Wann hört der Amateurfußball  auf, sich kleinzumachen?
Foto: privat

Eine Kolumne über Amateurfußball, die mit einem Social-Media-Beitrag zur Energiewende beginnt? Klingt schräg, aber nur auf den ersten Blick. Denn unter dem Post stand dieser Kommentar:

„Das Spannungsfeld zwischen steigenden Investitionsbedarfen und begrenztem Kapital beschreibt die Realität, in der sich Kommunen bewegen. Transformation gelingt nur, wenn sie finanzierbar bleibt – und wenn es gleichzeitig gelingt, Akzeptanz bei Bürgerinnen und Bürgern zu sichern. Umso wichtiger ist es, neue Finanzierungswege offen zu diskutieren und kommunale sowie private Perspektiven klug miteinander zu verbinden.“

Wenn das für die Energiewende gilt – warum nicht für den Sportstättenbau?

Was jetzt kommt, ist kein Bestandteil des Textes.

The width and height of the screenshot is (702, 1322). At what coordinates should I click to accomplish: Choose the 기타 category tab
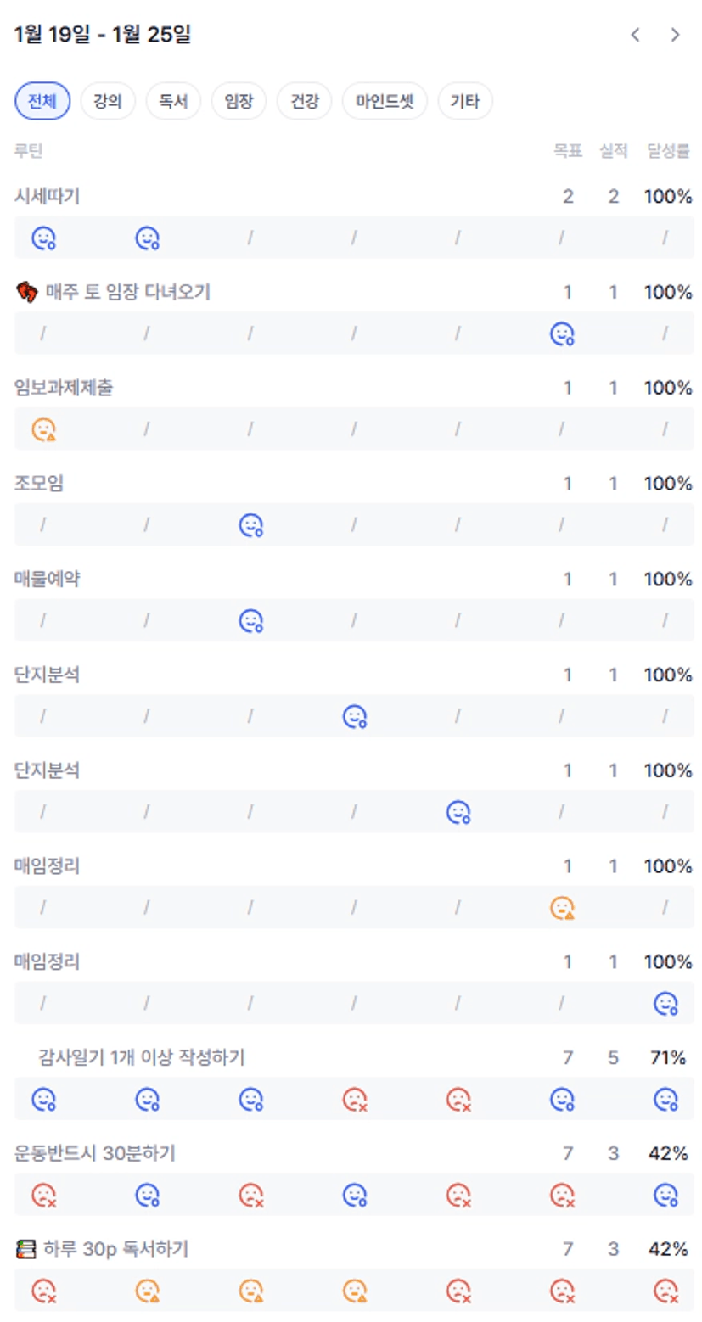click(465, 102)
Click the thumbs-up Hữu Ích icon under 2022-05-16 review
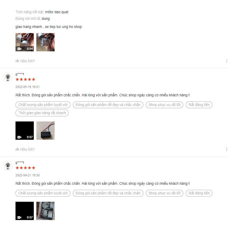Image resolution: width=233 pixels, height=233 pixels. (17, 149)
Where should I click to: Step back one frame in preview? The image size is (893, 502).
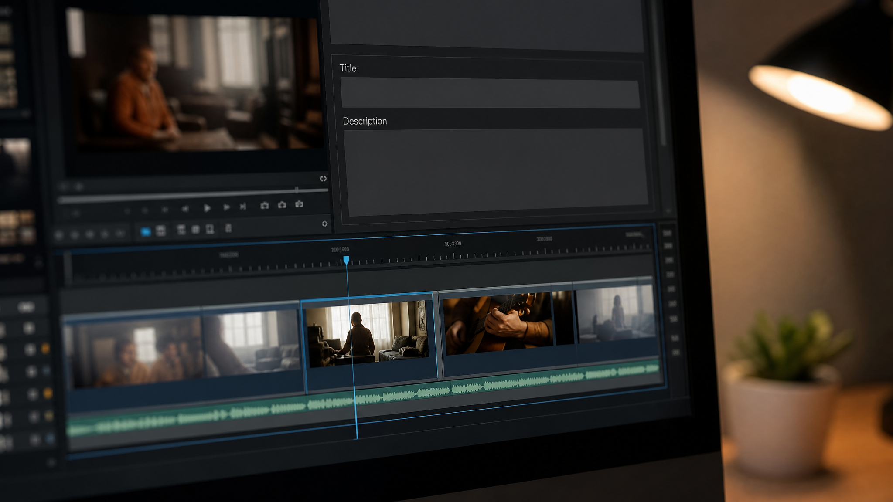[185, 209]
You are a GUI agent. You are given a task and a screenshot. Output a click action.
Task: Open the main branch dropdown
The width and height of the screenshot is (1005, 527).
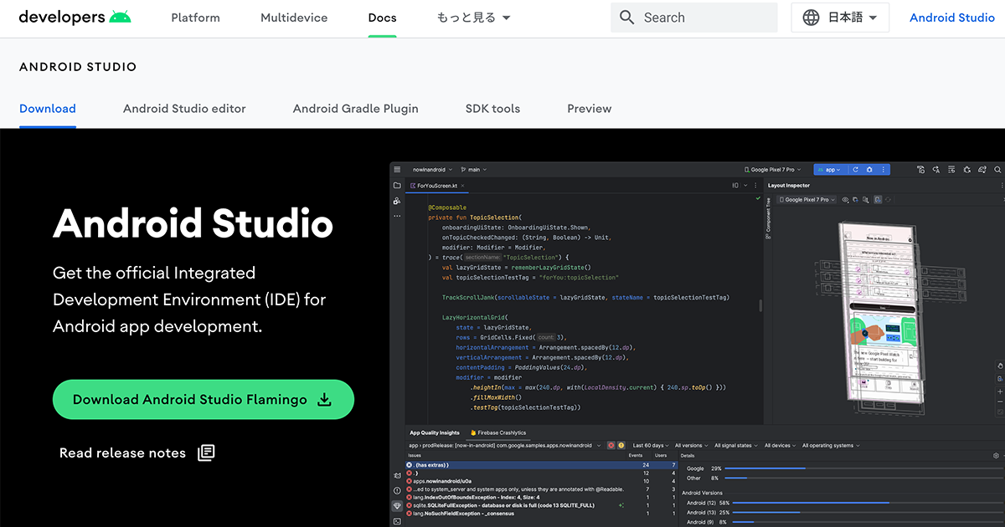tap(473, 169)
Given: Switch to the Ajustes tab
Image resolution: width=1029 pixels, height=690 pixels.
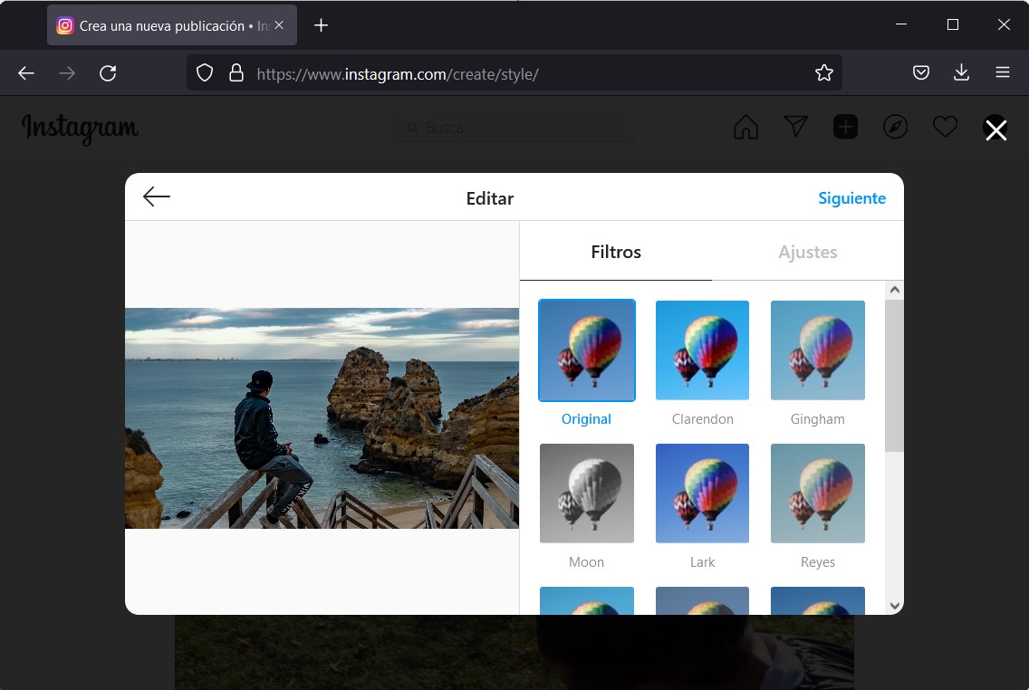Looking at the screenshot, I should [807, 253].
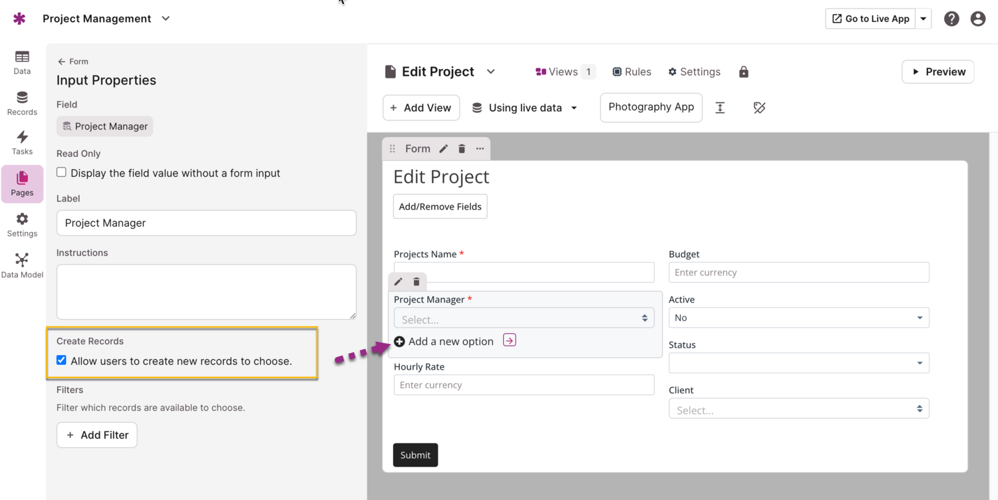Delete the Form view with trash icon

point(462,149)
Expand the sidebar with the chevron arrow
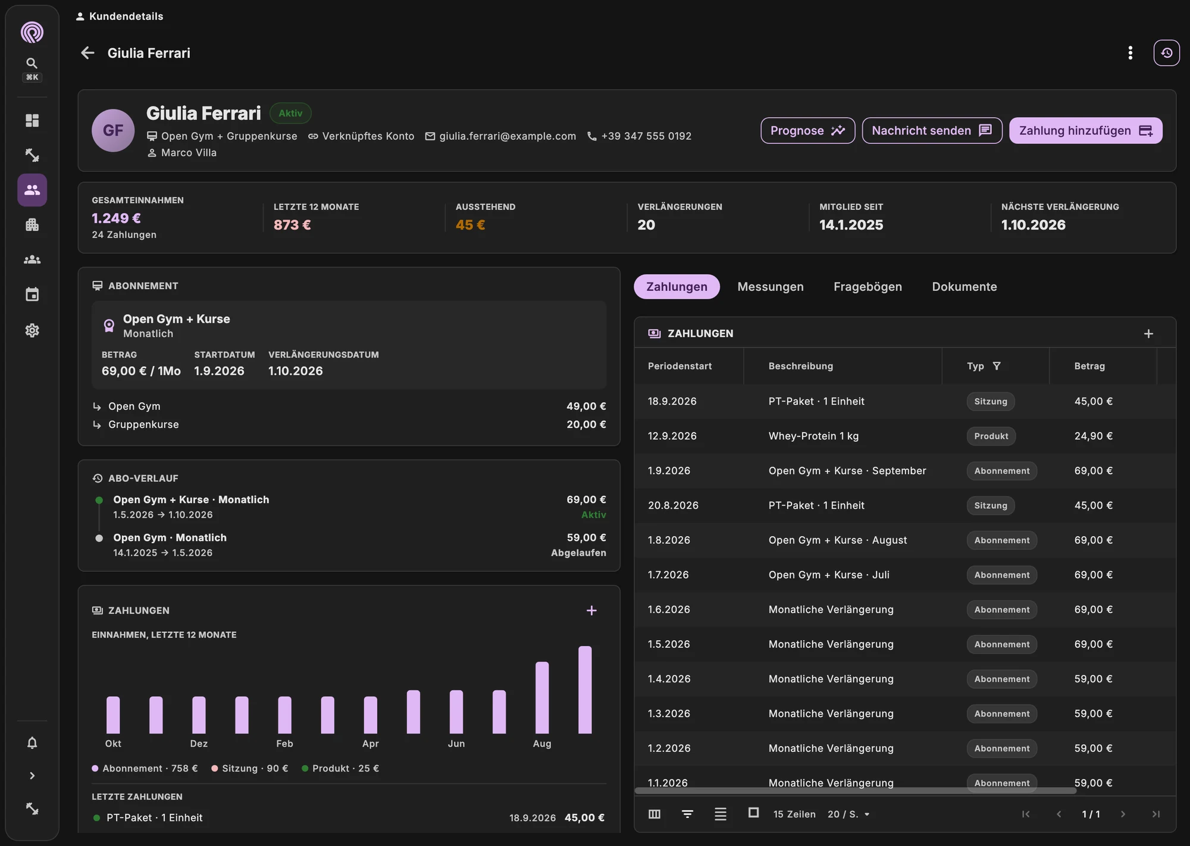The image size is (1190, 846). coord(32,775)
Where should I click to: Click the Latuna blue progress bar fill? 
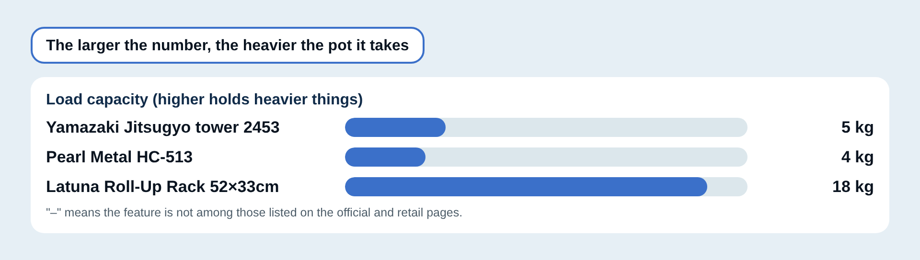(526, 187)
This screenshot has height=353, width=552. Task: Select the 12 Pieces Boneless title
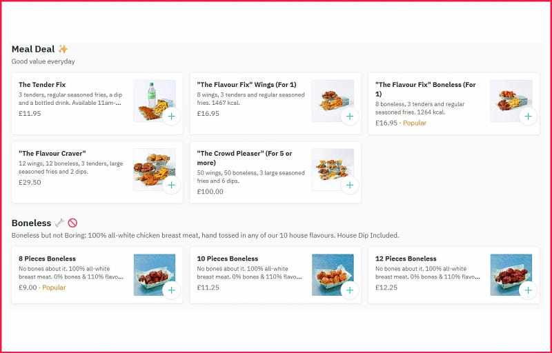click(406, 259)
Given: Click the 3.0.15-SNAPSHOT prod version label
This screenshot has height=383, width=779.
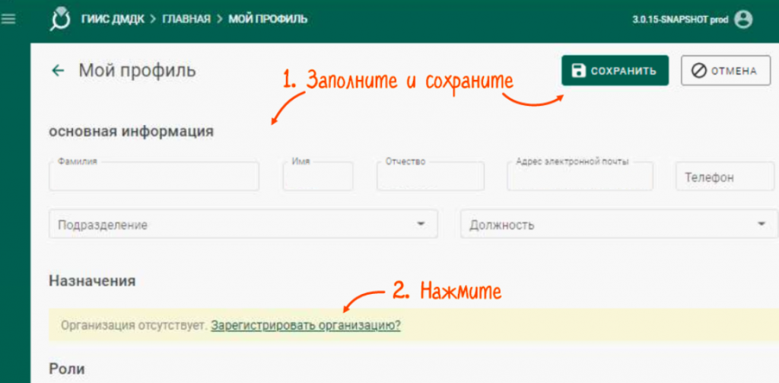Looking at the screenshot, I should pyautogui.click(x=680, y=19).
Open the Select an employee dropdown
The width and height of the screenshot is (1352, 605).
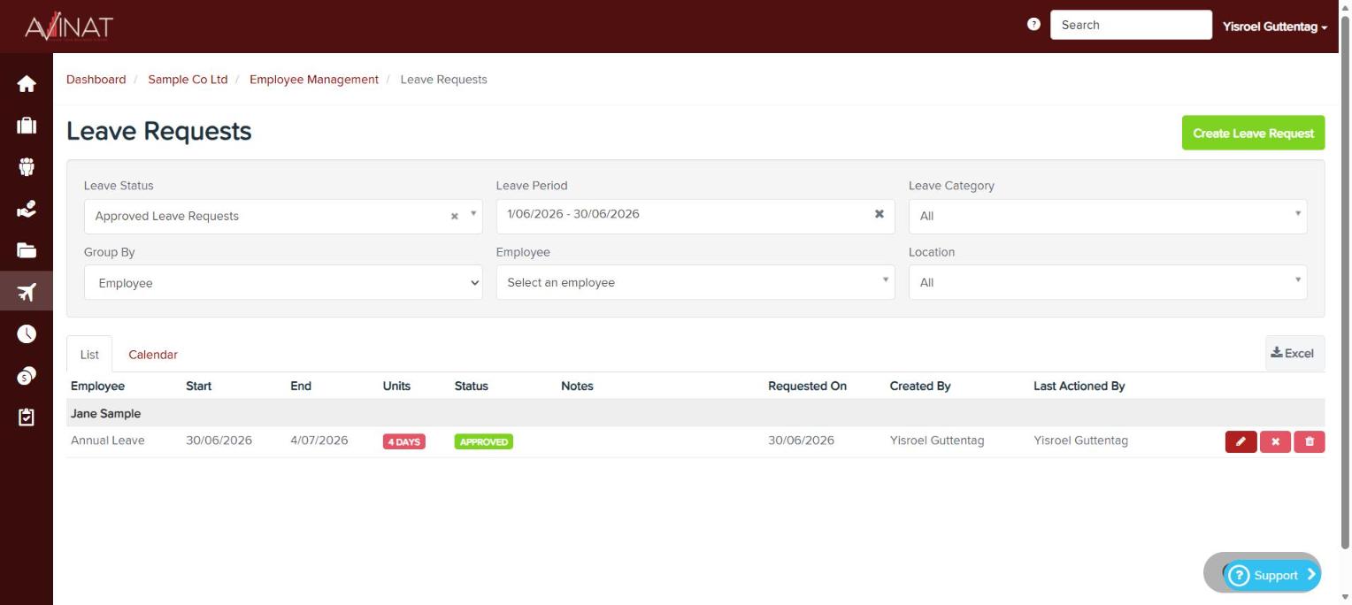pos(695,282)
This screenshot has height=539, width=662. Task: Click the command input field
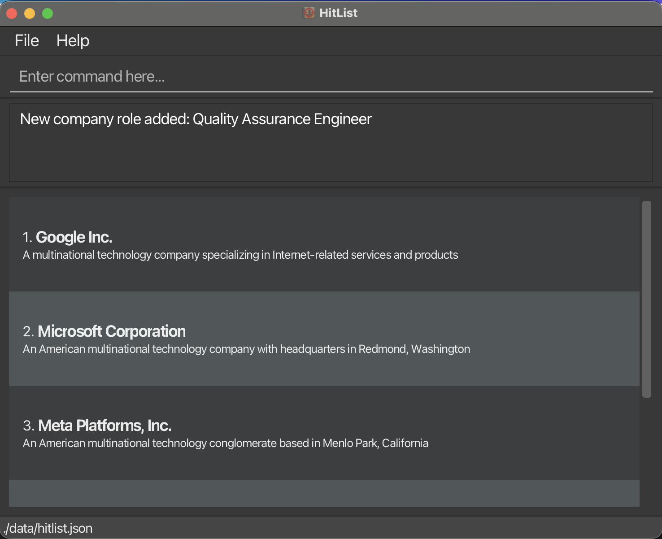click(x=224, y=76)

Breitensport ist keine politische Nebensache

Breitensport ist kein Freizeitluxus, er ist Infrastruktur – volkswirtschaftlich so relevant wie Straßen oder Schulen. Der Deutscher Olympischer Sportbund meldet über 29 Millionen Mitgliedschaften in 86.000 Vereinen. Man stelle sich vor, ein Viertel davon würde sich nicht mehr regelmäßig bewegen. Die Wartezimmer wären voller, die Gesundheitskosten höher, der gesellschaftliche Zusammenhalt schwächer.

Im Fußball allein verzeichnet der DFB mehr als acht Millionen Mitgliedschaften. Zieht man passive Mitglieder und Profifans ab, bleiben rund 2,5 Millionen Aktive – plus unzählige Hobbykicker und Schul-AGs.

Laut dem Institut YouGov werden über zehn Millionen Menschen direkt oder indirekt durch den Amateurfußball mobilisiert. Die wirtschaftliche und soziale Wertschöpfung liegt laut Studien bei rund 15 Milliarden Euro pro Jahr – mehr als ein Drittel der gesamten Wirtschaftsleistung von Land-, Forst- und Fischerei in Deutschland. Und das allein durch organisierten Breitenfußball.

Ehrenamtliche als Bittsteller – ein Systemfehler

Wer solche Werte schafft, Integration leistet, Gesundheit fördert und Ehrenamt organisiert, sollte kein Bittsteller sein. Und doch gibt sich der Amateurfußball oft so. Das ist der eigentliche Systemfehler: Er präsentiert sich als Problemverwalter, ist aber längst Zukunftsgestalter.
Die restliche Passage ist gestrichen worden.